Surface plasmon polaritons can confine electromagnetic fields in subwavelength spaces and are of interest for photonics, optical data storage devices and biosensing applications. In analogy to photons, they exhibit wave–particle duality, whose different aspects have recently been observed in separate tailored experiments. Here we demonstrate the ability of ultrafast transmission electron microscopy to simultaneously image both the spatial interference and the quantization of such confined plasmonic fields. Our experiments are accomplished by spatiotemporally overlapping electron and light pulses on a single nanowire suspended on a graphene film. The resulting energy exchange between single electrons and the quanta of the photoinduced near-field is imaged synchronously with its spatial interference pattern. This methodology enables the control and visualization of plasmonic fields at the nanoscale, providing a promising tool for understanding the fundamental properties of confined electromagnetic fields and the development of advanced photonic circuits.
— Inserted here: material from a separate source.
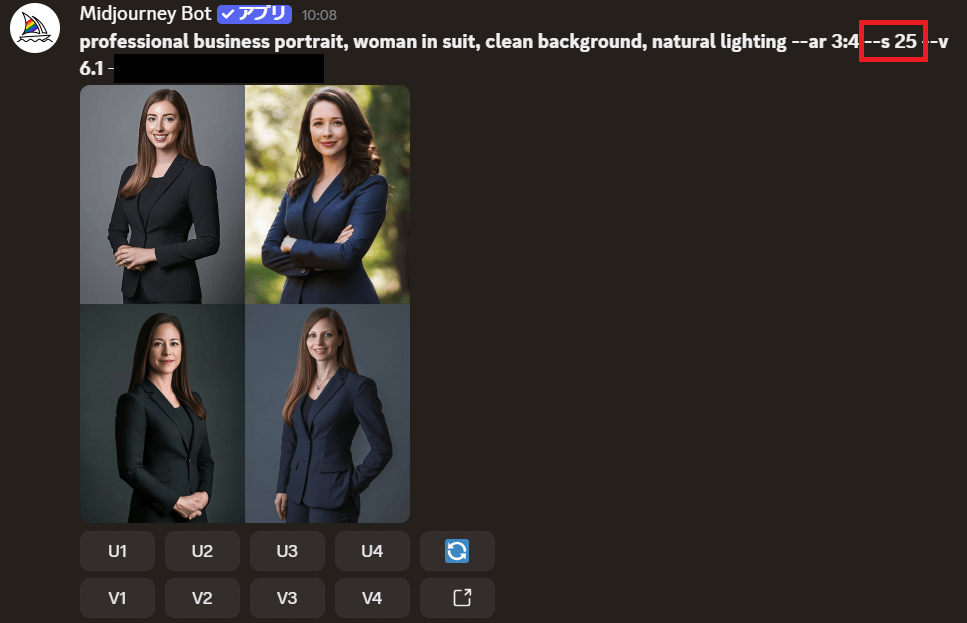Open the image in web via external link icon
The image size is (967, 623).
(x=457, y=598)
They do not really talk about photographing light but instead they seem to talk about Surface plasmon polaritons. The Wikipedia article says that the "polariton" is a quasiparticle. However, they still claim to have photographed light behaving both as a wave and a particle.


Is this a valid interpretation of the experiment?



Answer



What they actually measured was not particle behavior. It was just a quantized energy transfer to the probing electrons. That corresponds to the absorption of individual photons, but it doesn't mean the Surface Plasmon Polariton (SPP) field was acting as a particle. It just interacted locally with the electron, as it must. Typically particle-like behavior happens when decoherence happens. In the two slit experiment, a superposition of a photon hitting the screen in two separate places is dynamically unstable and will decohere. Consequently, we only observe a single flash at a single point. Nothing like this happened in their experiment. They set up a standing wave in their SPP, and tossed electrons to image the interference fringes. If any interaction is to happen, it will happen at the electron's position, and if any decoherence is to take place in order to secure particle-like behavior, it will happen when the electron is detected. The SPP itself never acts like a particle -- it just acts like a quantum object, which, of course, it is. This paper would be much improved without mentions of confusing notions of wave particle duality. They have cool results as it is; anything else is spurious.